Walz was born and raised in rural Nebraska, and as a young man moved to Mankato, Minnesota, where he taught high school social studies and coached the school’s football team to a state championship. He retired from the Army National Guard in 2005 when he began his first run for public office.

Walz’s political origin story appears ripped from a Hollywood movie script.

In August 2004, he chaperoned some of his students to a campaign rally in Mankato for President George W. Bush. According to Walz, the group was turned away because one of the students had a sticker on his wallet for Bush’s opponent, John Kerry, the Democratic senator from Massachusetts.

Walz was furious, and went the next day to volunteer for the Kerry campaign. By the end of the year, Kerry had lost but Walz was determined to run for office himself.

In 2006, with a campaign staffed largely by his former students, Walz won an upset victory in a rural congressional seat that had been held by Republicans for 12 years.
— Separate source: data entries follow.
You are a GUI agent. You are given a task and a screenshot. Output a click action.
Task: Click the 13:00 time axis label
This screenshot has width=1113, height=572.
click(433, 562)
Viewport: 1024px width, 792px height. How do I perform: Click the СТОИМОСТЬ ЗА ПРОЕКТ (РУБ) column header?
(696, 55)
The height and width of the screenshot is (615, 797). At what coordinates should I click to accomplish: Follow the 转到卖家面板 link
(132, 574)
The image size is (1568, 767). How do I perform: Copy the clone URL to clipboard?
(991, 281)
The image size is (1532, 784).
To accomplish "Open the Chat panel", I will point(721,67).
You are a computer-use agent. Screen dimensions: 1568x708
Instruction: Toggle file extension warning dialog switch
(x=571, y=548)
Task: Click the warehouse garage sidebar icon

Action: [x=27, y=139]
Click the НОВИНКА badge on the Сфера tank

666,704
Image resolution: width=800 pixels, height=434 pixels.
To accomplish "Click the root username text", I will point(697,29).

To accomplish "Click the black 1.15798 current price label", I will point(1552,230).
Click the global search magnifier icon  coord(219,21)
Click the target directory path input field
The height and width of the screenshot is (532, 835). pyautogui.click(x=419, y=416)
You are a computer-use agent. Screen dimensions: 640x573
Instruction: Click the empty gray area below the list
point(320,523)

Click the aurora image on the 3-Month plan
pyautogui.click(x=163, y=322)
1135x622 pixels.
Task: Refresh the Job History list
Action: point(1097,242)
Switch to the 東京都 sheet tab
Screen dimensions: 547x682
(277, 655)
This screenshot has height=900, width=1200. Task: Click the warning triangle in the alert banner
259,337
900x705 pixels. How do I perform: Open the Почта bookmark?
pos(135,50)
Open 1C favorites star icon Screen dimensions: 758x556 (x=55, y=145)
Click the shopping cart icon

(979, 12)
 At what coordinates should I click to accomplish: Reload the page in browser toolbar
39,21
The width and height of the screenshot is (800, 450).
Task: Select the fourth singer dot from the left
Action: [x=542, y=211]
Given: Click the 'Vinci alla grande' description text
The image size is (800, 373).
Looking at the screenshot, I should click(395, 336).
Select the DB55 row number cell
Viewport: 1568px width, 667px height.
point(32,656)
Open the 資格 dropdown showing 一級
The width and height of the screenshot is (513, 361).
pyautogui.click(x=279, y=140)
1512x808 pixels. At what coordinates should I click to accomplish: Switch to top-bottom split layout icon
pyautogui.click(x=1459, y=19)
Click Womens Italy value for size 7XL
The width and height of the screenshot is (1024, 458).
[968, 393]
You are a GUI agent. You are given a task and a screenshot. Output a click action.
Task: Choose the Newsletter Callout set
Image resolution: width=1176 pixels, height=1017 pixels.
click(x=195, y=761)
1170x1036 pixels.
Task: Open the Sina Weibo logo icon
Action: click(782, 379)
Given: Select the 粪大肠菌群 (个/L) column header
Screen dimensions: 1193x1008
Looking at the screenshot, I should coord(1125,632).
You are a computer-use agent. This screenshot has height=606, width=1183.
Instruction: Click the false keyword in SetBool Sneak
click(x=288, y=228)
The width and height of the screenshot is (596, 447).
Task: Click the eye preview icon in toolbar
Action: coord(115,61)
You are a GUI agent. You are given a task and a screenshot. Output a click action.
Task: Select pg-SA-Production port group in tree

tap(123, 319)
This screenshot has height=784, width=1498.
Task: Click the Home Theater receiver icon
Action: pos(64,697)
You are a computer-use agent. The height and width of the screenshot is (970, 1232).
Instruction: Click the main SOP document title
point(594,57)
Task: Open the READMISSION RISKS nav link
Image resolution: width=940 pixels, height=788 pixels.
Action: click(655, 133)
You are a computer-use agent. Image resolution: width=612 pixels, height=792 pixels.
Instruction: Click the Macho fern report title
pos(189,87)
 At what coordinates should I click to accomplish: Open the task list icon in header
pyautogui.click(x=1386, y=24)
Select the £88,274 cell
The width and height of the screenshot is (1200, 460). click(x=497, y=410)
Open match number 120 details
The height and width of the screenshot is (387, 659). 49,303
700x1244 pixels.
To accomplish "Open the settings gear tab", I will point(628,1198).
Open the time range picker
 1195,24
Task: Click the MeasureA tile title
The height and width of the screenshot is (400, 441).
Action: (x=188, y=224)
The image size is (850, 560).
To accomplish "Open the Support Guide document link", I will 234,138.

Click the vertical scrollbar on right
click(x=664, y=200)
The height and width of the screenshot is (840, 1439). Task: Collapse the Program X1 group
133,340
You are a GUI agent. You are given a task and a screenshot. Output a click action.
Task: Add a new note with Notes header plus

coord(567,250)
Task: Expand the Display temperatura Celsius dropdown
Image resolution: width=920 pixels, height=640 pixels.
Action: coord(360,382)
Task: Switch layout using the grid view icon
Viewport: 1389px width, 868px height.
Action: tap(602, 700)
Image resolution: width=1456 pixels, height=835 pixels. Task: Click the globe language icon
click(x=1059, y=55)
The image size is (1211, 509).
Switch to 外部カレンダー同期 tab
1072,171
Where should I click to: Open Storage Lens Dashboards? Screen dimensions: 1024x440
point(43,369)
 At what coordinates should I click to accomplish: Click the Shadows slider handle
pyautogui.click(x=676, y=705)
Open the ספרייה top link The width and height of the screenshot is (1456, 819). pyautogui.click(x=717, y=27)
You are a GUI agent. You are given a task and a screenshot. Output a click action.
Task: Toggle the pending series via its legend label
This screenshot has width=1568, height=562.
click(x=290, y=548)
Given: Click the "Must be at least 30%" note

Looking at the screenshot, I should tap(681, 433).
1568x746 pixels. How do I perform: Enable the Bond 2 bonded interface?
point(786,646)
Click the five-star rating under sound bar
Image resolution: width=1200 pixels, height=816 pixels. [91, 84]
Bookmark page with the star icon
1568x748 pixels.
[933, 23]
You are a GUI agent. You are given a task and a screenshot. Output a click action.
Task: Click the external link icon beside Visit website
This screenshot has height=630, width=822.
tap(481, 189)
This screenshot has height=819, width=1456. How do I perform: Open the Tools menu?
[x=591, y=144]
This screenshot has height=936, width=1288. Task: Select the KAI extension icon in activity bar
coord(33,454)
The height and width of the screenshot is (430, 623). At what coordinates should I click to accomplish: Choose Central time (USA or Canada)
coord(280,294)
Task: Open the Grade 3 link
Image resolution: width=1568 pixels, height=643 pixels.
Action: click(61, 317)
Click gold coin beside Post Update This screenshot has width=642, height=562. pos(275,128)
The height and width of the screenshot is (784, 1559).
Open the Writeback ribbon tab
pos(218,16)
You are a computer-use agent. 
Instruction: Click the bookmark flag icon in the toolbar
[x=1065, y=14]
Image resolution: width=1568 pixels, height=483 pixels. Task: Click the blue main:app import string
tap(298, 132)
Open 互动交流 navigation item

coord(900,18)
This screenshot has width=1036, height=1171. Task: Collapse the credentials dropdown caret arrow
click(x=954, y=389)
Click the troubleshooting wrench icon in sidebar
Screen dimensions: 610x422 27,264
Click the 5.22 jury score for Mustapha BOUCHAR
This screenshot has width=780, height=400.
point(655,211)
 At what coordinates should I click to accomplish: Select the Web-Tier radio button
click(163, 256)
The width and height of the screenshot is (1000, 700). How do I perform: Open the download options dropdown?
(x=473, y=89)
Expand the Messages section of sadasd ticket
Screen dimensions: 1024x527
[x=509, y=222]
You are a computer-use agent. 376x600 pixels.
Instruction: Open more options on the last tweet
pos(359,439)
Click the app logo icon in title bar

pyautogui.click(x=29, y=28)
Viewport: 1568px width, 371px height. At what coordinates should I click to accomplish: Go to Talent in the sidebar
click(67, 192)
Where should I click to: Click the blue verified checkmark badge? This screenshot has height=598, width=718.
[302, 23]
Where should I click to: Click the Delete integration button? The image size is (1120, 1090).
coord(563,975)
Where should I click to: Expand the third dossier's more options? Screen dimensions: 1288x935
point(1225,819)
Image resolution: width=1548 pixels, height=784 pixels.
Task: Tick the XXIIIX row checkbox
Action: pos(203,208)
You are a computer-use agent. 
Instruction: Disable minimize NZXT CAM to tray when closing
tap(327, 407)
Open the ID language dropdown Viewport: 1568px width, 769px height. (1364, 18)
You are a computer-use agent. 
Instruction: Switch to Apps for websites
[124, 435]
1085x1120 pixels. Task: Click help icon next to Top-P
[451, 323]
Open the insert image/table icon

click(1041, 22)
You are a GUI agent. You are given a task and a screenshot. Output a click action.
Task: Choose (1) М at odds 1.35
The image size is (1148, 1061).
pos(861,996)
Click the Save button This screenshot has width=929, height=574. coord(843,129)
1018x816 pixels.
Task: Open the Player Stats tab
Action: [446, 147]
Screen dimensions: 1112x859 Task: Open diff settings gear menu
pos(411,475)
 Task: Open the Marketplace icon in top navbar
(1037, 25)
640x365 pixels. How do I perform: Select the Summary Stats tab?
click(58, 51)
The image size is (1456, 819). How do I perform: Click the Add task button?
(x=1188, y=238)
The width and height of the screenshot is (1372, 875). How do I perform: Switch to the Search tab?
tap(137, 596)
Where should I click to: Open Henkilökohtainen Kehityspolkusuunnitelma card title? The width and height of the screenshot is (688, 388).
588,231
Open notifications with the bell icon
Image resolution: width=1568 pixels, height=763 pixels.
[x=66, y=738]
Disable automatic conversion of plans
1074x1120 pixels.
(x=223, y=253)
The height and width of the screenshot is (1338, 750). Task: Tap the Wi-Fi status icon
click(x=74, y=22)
He served six terms in Congress before he won his first election as governor in 2018. His House seat has been represented by a Republican ever since.

“One of my favorite things is when I’m in Minnesota and someone will come up to me and say, ‘I had Coach Walz for geography’ or ‘He changed my life and his classroom was a safe space for me as a queer student,’” said Minnesota’s lieutenant governor, Peggy Flanagan, who was a volunteer for Walz’s 2006 congressional race. “That is how he ran his campaign.”

In Congress, Walz was considered a moderate Democrat who served on the House agriculture, veterans affairs and armed services committees. He had an A rating from the National Rifle Association for years, but when he ran for governor in 2018, after the mass shooting in Parkland, Florida, he renounced the group’s support and called for an assault weapons ban. Walz said he was influenced by an appeal from his daughter and has since turned the decision into an applause line.

“I’ll take my kick in the butt for the NRA,” he has said. “I spent 25 years in the Army and I hunt.”

In 2022, riding a wave of Democratic anger over the Supreme Court’s decision ending the constitutional right to an abortion, Walz helped usher in full Democratic control of the Minnesota Legislature for the first time since 2014.

Walz and state Democrats flexed their new power. In 2023, he signed legislation codifying abortion rights into state law, legalized marijuana, enacted new gun control laws, provided free lunch to all public school students, created a paid leave program and provided undocumented immigrants access to Minnesota driver’s licenses.

By the end of the year, he took over as chair of the Democratic Governors Association, a perch that afforded him access to party donors across the country.

During Trump’s most recent visit to Minnesota, a state last carried by a Republican presidential candidate in 1972, Walz was asked to deliver preemptive counterattacks.

His description of the former president and his running mate, Sen. JD Vance of Ohio — “These guys are just weird” — ricocheted online. Almost overnight, the “weird” label was adopted by Democrats around the country, including Harris.